§ **EXERCISE**: Find the word "computer" in the data below and copy each line that holds it.

§ **DATA TO EXAMINE**:
= Beginning of Section =

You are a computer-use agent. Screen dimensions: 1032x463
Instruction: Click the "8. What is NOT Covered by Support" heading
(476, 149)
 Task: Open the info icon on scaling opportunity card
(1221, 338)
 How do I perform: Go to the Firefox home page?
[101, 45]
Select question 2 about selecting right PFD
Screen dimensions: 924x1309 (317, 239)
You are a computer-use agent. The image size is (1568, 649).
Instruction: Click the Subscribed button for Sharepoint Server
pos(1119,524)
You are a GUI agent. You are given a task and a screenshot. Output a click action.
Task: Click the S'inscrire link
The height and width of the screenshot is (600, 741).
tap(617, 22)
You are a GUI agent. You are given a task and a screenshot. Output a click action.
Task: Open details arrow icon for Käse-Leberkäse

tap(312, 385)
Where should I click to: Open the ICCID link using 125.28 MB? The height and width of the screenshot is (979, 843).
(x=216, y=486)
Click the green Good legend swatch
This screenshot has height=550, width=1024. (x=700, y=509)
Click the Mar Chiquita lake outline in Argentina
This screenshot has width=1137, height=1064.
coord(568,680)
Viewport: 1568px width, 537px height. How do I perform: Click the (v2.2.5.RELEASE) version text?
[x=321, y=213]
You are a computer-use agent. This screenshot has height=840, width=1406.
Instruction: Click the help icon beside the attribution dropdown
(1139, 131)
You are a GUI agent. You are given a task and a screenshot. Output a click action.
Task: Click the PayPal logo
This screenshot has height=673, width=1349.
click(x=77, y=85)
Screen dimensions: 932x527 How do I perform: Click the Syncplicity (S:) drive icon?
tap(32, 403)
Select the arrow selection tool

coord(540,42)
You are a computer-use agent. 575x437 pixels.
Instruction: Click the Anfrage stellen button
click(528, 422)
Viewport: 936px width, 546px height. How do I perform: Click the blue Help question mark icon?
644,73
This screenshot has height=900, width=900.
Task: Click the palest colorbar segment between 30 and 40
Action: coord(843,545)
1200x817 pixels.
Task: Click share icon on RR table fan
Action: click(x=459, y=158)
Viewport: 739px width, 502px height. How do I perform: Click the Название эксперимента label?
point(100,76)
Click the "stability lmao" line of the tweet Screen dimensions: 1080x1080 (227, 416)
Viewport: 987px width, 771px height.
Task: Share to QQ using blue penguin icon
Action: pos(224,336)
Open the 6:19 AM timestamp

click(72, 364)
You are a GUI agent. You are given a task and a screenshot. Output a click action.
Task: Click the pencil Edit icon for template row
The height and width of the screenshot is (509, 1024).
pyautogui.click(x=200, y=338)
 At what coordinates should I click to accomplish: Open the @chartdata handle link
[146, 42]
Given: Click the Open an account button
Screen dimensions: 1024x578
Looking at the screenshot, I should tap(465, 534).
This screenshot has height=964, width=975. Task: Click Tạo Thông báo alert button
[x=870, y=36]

= End of Section =

§ **ANSWER TO THIS PROBLEM**:
You are a computer-use agent. Screen dimensions: 1032x463
You are a computer-use agent. The image size is (1568, 649).
You are a computer-use agent. This screenshot has height=840, width=1406.
You are a computer-use agent. 575x437 pixels.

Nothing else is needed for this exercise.